Data extracted from a collection:
--------------------

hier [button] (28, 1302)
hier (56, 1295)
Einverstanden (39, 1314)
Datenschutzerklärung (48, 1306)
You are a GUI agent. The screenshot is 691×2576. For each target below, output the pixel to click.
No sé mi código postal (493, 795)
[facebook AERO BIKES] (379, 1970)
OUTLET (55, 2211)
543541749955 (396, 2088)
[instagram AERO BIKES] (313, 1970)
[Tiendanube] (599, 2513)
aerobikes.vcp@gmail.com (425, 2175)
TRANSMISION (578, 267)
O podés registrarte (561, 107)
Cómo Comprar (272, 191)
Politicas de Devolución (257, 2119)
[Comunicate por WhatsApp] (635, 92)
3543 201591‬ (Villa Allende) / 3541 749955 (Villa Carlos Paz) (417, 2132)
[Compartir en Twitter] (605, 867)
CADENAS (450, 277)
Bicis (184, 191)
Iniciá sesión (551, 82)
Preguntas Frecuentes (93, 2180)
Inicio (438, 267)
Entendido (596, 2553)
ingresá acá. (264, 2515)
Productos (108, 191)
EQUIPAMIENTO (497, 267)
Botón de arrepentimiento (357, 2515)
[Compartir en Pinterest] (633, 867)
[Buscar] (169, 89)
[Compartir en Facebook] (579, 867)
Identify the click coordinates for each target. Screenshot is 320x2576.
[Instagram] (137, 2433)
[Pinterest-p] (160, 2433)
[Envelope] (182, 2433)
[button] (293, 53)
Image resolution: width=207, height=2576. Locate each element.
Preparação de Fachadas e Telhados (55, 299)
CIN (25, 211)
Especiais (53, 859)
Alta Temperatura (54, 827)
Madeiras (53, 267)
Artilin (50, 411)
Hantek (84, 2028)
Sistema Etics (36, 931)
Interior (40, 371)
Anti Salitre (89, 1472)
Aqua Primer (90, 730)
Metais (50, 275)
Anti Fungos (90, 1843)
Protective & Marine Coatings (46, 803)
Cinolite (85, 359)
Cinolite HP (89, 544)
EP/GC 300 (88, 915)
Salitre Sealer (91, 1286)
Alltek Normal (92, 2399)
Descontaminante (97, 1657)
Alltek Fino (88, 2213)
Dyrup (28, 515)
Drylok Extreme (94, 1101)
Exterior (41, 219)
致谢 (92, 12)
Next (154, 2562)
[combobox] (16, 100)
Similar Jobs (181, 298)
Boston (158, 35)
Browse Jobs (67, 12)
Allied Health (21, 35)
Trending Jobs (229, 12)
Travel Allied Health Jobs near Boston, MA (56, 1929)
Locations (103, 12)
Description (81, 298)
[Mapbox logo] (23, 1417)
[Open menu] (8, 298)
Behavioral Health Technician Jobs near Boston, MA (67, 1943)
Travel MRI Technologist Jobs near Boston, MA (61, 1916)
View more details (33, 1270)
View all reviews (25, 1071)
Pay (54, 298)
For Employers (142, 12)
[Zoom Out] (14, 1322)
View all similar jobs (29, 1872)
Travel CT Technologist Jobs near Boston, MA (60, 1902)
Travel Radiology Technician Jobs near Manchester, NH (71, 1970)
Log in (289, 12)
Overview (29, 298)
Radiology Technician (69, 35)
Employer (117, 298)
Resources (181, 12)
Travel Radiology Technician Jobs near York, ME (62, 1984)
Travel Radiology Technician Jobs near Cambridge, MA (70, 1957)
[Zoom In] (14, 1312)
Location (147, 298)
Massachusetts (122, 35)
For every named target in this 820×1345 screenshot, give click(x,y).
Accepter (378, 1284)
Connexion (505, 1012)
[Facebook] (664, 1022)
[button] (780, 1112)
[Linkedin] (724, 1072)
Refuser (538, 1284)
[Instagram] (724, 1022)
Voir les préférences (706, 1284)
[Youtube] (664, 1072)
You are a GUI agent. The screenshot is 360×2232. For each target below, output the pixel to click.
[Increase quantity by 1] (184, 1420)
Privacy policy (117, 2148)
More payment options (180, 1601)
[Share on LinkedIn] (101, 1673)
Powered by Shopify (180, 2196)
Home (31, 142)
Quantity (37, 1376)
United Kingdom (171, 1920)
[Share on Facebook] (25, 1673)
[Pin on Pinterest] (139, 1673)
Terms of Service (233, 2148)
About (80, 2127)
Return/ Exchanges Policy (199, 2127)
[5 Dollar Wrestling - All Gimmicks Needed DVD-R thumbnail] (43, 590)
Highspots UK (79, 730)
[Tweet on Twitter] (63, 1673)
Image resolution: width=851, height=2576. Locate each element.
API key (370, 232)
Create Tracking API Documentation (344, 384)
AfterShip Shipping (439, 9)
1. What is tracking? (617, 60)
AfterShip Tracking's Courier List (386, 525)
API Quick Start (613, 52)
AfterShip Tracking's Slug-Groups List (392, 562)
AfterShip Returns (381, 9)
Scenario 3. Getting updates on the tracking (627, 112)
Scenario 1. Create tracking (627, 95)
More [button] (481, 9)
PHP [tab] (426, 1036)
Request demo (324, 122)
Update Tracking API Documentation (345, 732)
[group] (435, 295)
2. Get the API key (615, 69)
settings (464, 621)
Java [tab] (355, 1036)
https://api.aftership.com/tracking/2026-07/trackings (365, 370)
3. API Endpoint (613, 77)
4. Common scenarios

--------------------

Print only the lines from the one with "More [button] (481, 9)" to the end of the records, both included.

## [SOLUTION TO THIS PROBLEM]
More [button] (481, 9)
PHP [tab] (426, 1036)
Request demo (324, 122)
Update Tracking API Documentation (345, 732)
[group] (435, 295)
2. Get the API key (615, 69)
settings (464, 621)
Java [tab] (355, 1036)
https://api.aftership.com/tracking/2026-07/trackings (365, 370)
3. API Endpoint (613, 77)
4. Common scenarios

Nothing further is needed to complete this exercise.